The Canadian economy is doing better than the US economy. Fourth quarter 2010 real GDP expanded at an annualized rate of 3.3 percent, compared to 2.8 percent for the US.

The unemployment rate is 7.8 percent compared to 9.8 percent for the US. Moreover, the budget deficit relative to GDP is lower compared to the US.

What's the secret to Canada's success?

One major factor is natural resources.

In the fourth quarter of 2010, exports, up 4 percent quarte- on-quarter, drove the growth. The exports of energy surged 17 percent to lead the way.

Canada is similar to the US in many ways. It's mostly a services-based economy and is a major global manufacturer.

Domestic consumer demand for services has been weak in the aftermath of the global financial crisis. But corporate demand globally and demand from emerging market economies have been strong -- and Canada and the US's manufacturing sector has benefited from this growth.

Where the two economies differ is natural resource , which has been enjoying a healthy demand from both developed and developing countries. In this area, Canada has received a sizable boost since the global recovery began.

In effect, the Canadian economy, unlike its US counterpart,doesn't need the consumer to jumpstart the recovery. It can latch onto the global recovery, give consumers more wealth, allow them to deleverage, and wait for domestic consumer spending to catch up.

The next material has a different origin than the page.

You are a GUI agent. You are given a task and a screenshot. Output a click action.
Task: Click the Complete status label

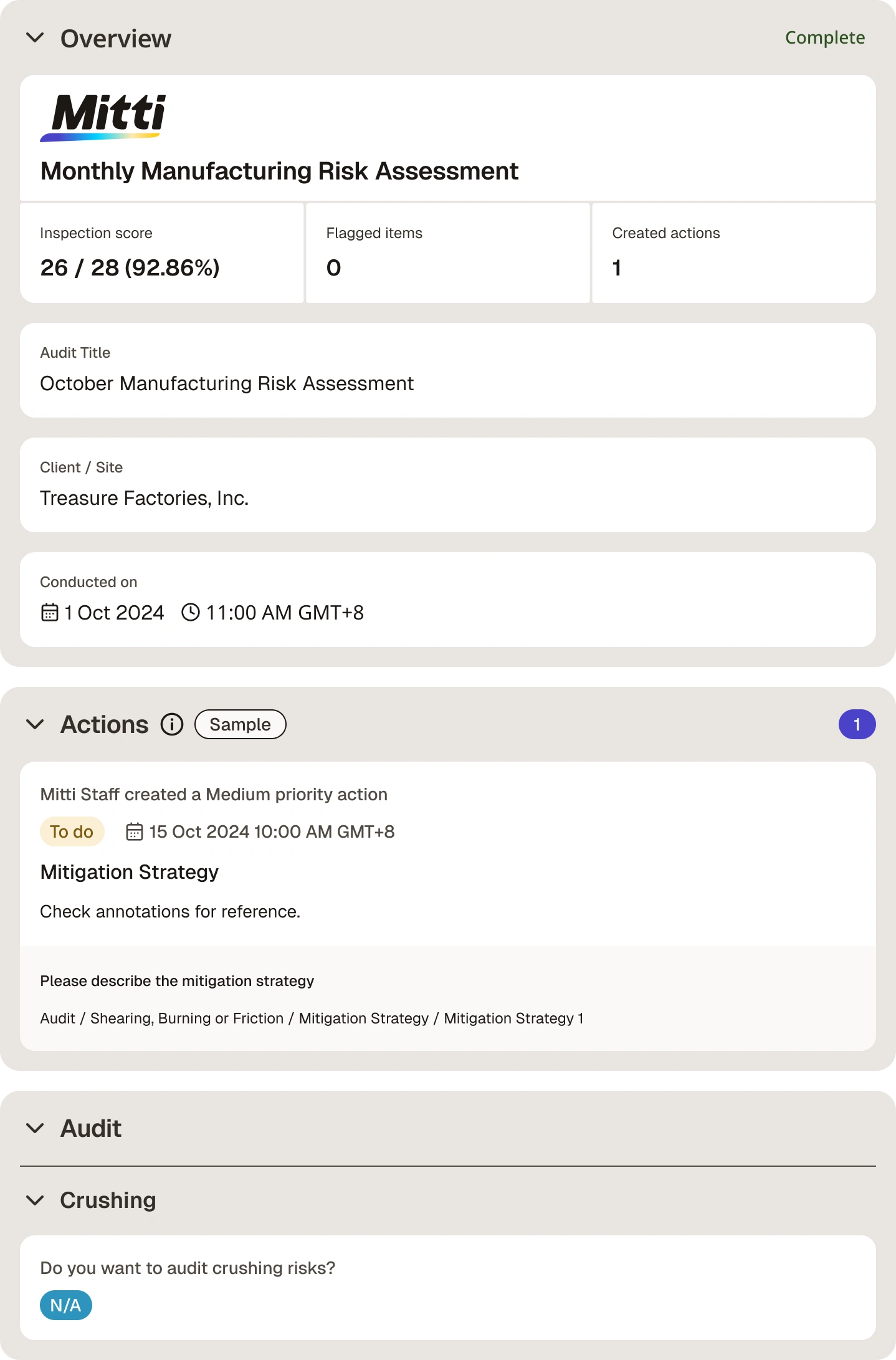pos(825,38)
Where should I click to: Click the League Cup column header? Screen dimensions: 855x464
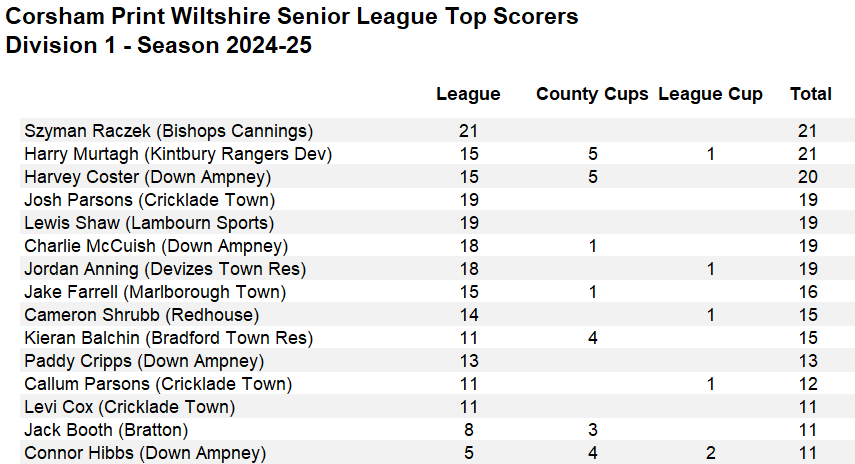coord(710,94)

The US, whose economy is largely based on consumer spending, does not have this luxury; it needs consumer spending to lead the way. If not, it will have to grind out a slow recovery and/or resort to fiscal stimulus.

When the fourth quarter Canadian GDP data was released at 8:30 a.m. Eastern Time, the Canadian dollar turned sharply higher against the US dollar. As of 6:30 p.m. Eastern Time, it has gained over 2 percent against the US dollar, which is a huge move in the currencies market.

For a while, as oil prices surged in response to the Middle East unrest, the Canadian dollar did not perform as well as one might expect. It's possible that traders were waiting for this GDP report to turn bullish on the Canadian dollar.

Once it confirmed what they suspected -- which is that the Canadian economy benefit greatly from oil -- they pulled the trigger.